La fascinación por los cadáveres es un sentimiento bien arraigado en el ser humano. Prueba de ello son las disecciones anatómicas que hace dos siglos llegaron a convertirse en un espectáculo capaz de congregar a curiosos de todos los estratos sociales.
En 1768, William Hunter, un anatomista de prestigio, abrió las puertas de su Teatro de Anatomía en la calle Great Windmill de Londres. Se abastecía de los condenados a muerte en el Tribunal Penal Central de Inglaterra y Gales. Lo habitual era que el reo, tras ser ahorcado, fuera conducido a la mesa de disección de Hunter para ser desollado, disecado y anatomizado.
Con el descubrimiento de la pila eléctrica, al espectáculo de la disección se añadió el peculiar arte de la reanimación de fiambres, campo en el que destacó el italiano Giovanni Aldini (1762-1834). Ofrecía por toda Europa un espeluznante espectáculo: la electrificación de un muerto. Su mejor actuación tuvo lugar el 18 de enero de 1803, en el Real Colegio de Cirujanos de Londres, cuando electrocutó el cadáver de George Forster, que había sido condenado a la horca por ahogar a su mujer y a su hija. Con diferentes electrodos por el cuerpo, Aldani consiguió que el ajusticiado empezara a moverse como si bailara una danza macabra. Algunos pensaban que realmente iba a resucitar al asesino; incluso las actas indicaban que, si eso sucedía, el condenado volvería a ser ahorcado.
Ya fuera para asustar a las damas de la alta sociedad o para conocer los intríngulis del interior del cuerpo humano, lo que se necesitaba era una buena provisión de materia prima: cadáveres. Y escaseaban. En el siglo XVII, la Universidad de Edimburgo, una de las más prestigiosas de Europa en materia médica, con más de quinientos estudiantes, solo disponía de poco más de tres cadáveres al año para las prácticas de anatomía y disección.
Los cuerpos eran provistos por la Compañía de Barberos y Cirujanos, que podían disponer de los ejecutados por sus crímenes. En Francia y Alemania, las facultades de Medicina se abastecían de aquellos que morían en la cárcel, las casas de limosnas o los hospitales civiles si, transcurridas veinticuatro horas, nadie los reclamaba. En Italia todo aquel que falleciera en un hospital era entregado a los anatomistas salvo que alguien se hiciera cargo del entierro. Pero, en Gran Bretaña, veían repulsivo usar a los fallecidos en los hospitales, y quienes practicaban la disección eran considerados como “desprovistos de los sentimientos comunes de la humanidad”.

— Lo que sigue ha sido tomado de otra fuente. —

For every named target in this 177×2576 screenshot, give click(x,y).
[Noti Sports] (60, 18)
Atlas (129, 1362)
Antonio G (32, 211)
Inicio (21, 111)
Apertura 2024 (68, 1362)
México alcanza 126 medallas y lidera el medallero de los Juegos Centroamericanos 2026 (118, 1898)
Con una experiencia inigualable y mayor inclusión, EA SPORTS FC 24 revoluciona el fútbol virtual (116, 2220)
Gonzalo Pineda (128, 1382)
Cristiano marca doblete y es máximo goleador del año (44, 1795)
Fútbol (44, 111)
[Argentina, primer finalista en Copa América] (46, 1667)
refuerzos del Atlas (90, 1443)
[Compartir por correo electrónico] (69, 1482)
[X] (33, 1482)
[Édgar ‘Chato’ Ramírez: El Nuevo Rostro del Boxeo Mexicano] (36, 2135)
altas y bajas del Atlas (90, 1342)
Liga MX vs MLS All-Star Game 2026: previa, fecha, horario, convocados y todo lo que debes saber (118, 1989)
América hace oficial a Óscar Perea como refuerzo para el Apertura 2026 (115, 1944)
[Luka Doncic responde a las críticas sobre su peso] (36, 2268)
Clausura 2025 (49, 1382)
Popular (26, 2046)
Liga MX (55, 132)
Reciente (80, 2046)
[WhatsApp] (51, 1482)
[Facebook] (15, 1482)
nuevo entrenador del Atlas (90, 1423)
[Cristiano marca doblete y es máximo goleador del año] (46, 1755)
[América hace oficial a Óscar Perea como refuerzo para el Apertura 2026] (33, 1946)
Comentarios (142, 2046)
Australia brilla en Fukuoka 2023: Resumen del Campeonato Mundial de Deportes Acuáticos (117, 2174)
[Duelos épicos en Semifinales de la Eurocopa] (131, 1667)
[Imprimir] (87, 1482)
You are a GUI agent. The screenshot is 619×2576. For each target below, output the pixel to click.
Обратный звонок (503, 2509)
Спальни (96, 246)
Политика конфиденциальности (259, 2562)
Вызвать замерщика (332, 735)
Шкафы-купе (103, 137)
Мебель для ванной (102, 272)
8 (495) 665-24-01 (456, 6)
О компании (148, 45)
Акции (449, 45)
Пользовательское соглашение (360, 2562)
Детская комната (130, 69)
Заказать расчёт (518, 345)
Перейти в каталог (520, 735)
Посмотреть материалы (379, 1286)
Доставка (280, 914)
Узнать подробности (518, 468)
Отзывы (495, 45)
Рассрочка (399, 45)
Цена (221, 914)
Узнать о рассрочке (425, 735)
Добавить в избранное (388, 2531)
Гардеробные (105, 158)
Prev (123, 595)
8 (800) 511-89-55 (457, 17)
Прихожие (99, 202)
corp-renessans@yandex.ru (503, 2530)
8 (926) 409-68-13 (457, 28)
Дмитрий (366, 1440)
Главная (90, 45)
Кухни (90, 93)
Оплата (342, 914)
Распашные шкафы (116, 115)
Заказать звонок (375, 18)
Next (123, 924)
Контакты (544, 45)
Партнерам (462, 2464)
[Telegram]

Sin embargo, los estudiantes de Medicina tenían que aprender anatomía, y la escasez de cadáveres era más que un hecho. Así se produjo una singular y criminal alianza entre hombres con pocos escrúpulos y respetables médicos. De este modo comenzó la época de los resurreccionistas, los robacadáveres.
Burke y Hare: del robo al asesinato
Ser resurreccionista era un lucrativo negocio. Apoderarse de un cadáver y venderlo fresco, todo en una noche, conllevaba una ganancia de hasta 10 libras –los hombres valían más que las mujeres porque se podían examinar con más detalle los músculos–; por contra, trabajar duramente 72 horas a la semana solo reportaba unos pocos chelines. Se calcula que, a principios del siglo XIX, había dos centenares de resurreccionistas solo en Londres.
Con el tiempo, del robo se pasó al asesinato. Así, el 18 de marzo de 1751 se ahorcó a Helen Torrence y Jean Waldie en Edimburgo por robar y matar a un niño que luego vendieron a un médico: fueron las primeras personas ajusticiadas por los que se llamaron asesinatos anatómicos.
Pero quienes se llevaron toda la fama fueron la pareja de irlandeses William Burke y William Hare –en la foto, sus máscaras, que pueden verse en el Museo de Anatomía de la Universidad de Edimburgo–. A lo largo de once meses, entre 1827 y 1828, asesinaron a dieciséis personas en Edimburgo y vendieron sus cuerpos a Robert Knox, el anatomista más famoso de Gran Bretaña, que les pagaba entre siete y diez libras, en función de la frescura.
Cuando fueron capturados, la ciudad exigió su ejecución. El problema era que los cuerpos de las quince primeras víctimas ya no existían. Se ofreció a Hare la inmunidad si testificaba contra su socio. Burke fue a la horca, mientras que Hare salió libre. El caso fue tan sonado que se acuñó un término para los asesinatos anatómicos: el burking. El doctor Knox no fue juzgado, pero su carrera quedó destruida y tuvo que emigrar a Londres.